Из темноты, среди багровых пятен, какие обычно видишь, пока глаза не привыкнут к полумраку, раздаётся голос:
– Что-то потерял, пендехо?
Ковбой успевает увидеть отблеск колокольчика, прилаженного к стволу кольта «Миротворец».
Успевает подумать: глупо.
Успевает подумать: ещё посмотрим!
И взводит курок.
Фотоуслуги
Началось с того, что почтмейстер Амос Генри попросил Неда Шиппи выкопать с кладбища труп своей жены.
Дело было в октябре 18** года в заштатном городе N, и хотел бы я сказать, что сам придумал эту историю, но нет, она случилась на самом деле.
Той осенью я застрял в N с опустевшими карманами в ожидании письма от «Макмануса и сыновей». Мне должны были прислать гонорар за «Мясорубку в Делавере» – дрянную почеркушку, изготовленную на том типе вдохновения, которое рано или поздно посещает любого автора, если его достаточно долго не кормить.
Каждое утро я приходил на почту, и тот самый Амос Генри, перебирая телеграфную ленту, равнодушно отвечал, что корреспонденции на моё имя не поступало.
Кроме почты, идти мне было некуда. Я разворачивался и шёл бродить по главной улице, которая заканчивалась живописным видом на прерию – на воплощённое, абсолютное, чудовищное ничто. Я был там как в ловушке. Впрочем, я бы слукавил, если бы сказал, что эти писательские мытарства не казались мне романтичными.
По-настоящему меня расстраивало одно – не было дельной идеи для рассказа. Мой блокнот пополнялся не набросками сюжетов, а только перечнем трат и кредиторов. Сверхидея этого произведения была простая: если так пойдёт и дальше, я окончу на паперти.
И вот, будто откликнувшись на невысказанную просьбу, жизнь разыграла передо мной и целым городом весьма занятный сюжет.
***
Почтмейстер Амос Генри, о котором пойдёт речь, был человек удивительный. Он считался заметной фигурой в обществе города N, но если в иных людях нас привлекают яркая внешность, манера держаться или какие-нибудь экстравагантные привычки, то мистер Генри обращал на себя внимание полным отсутствием чего-то подобного. Это был самый заурядный конторский работник даже по меркам своего невыразительного племени.
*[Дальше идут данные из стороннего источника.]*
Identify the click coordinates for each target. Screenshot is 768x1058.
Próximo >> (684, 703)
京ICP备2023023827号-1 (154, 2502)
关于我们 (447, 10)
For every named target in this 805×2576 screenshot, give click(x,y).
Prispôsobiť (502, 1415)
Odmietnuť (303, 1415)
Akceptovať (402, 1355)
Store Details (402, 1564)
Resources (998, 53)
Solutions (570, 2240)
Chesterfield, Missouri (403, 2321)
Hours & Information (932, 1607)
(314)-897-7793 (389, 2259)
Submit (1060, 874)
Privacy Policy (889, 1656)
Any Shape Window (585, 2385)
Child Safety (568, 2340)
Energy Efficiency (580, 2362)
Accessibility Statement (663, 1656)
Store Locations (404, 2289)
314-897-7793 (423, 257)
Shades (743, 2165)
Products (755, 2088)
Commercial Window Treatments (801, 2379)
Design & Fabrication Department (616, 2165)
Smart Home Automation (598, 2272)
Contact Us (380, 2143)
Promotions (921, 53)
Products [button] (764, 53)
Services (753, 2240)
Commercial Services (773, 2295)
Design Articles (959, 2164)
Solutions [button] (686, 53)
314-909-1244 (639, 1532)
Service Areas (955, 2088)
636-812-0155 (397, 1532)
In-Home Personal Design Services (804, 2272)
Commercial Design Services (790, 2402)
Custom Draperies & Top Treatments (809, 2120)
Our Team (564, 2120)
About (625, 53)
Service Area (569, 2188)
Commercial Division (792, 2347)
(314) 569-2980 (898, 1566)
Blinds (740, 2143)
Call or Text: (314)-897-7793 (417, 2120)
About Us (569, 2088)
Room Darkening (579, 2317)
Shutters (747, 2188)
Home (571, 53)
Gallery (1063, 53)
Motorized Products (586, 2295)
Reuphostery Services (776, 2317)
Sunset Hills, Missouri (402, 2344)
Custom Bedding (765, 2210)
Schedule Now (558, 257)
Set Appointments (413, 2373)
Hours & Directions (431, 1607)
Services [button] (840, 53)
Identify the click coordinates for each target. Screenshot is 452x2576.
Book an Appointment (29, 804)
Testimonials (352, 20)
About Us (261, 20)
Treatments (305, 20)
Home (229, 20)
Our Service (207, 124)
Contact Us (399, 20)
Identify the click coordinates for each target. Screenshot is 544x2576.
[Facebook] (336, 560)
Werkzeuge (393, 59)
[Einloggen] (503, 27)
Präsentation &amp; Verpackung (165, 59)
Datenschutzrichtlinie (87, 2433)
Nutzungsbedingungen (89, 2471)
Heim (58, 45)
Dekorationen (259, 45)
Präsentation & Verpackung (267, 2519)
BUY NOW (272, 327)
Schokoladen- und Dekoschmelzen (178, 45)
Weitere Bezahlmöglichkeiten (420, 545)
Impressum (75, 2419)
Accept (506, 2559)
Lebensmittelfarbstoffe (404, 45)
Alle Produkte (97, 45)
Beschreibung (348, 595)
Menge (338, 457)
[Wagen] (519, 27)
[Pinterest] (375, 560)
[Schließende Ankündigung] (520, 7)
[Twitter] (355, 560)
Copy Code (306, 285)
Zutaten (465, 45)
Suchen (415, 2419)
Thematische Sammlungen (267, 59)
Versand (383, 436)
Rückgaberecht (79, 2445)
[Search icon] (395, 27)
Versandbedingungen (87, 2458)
Казалось, он родился за письменным столом, там же рос, мужал и развивался. Его рост был оптимален для удобной посадки, позвоночник удерживал спину под строгим углом в сорок пять градусов, размах руки точно совпадал с диаметром столешницы, а пятерня оформилась лишь постольку, поскольку требовалось чем-то держать перо и давить на пресс-бювар.
Его никогда не видели за книгой или хоть газетой, он не ходил в театр, не пил и не курил, ел быстро и без разбора что положат. Он был спокоен и безразличен ко всему. Стоило ему появиться, всем тут же становилось неловко, как если бы в комнату, гремя звонками и реле, вошёл телеграфный аппарат.
Тем удивительнее было наблюдать его в компании жены. Нет, миссис Генри была не певицей в кабаре и не охотницей за головами – что, безусловно, усилило бы художественный эффект, – а всего лишь школьной учительницей. Зато она, в отличие от мужа, выглядела и определённо являлась живым человеком.
Это была по-домашнему уютная женщина лет сорока, добросердечная и улыбчивая. С бесконечным терпением она возилась с городскими детишками, обучая их чистописанию и счёту, а в остальное время помогала в церкви, вязала у себя на крыльце или прогуливалась по главной улице, кивая мне при каждой встрече и спрашивая, как идут дела с рассказами; я всякий раз отвечал: «Превосходно!». В городе гадали, чем же мистер Генри шантажирует эту милую женщину, чтобы та несла столь обременительную ношу быть его супругой.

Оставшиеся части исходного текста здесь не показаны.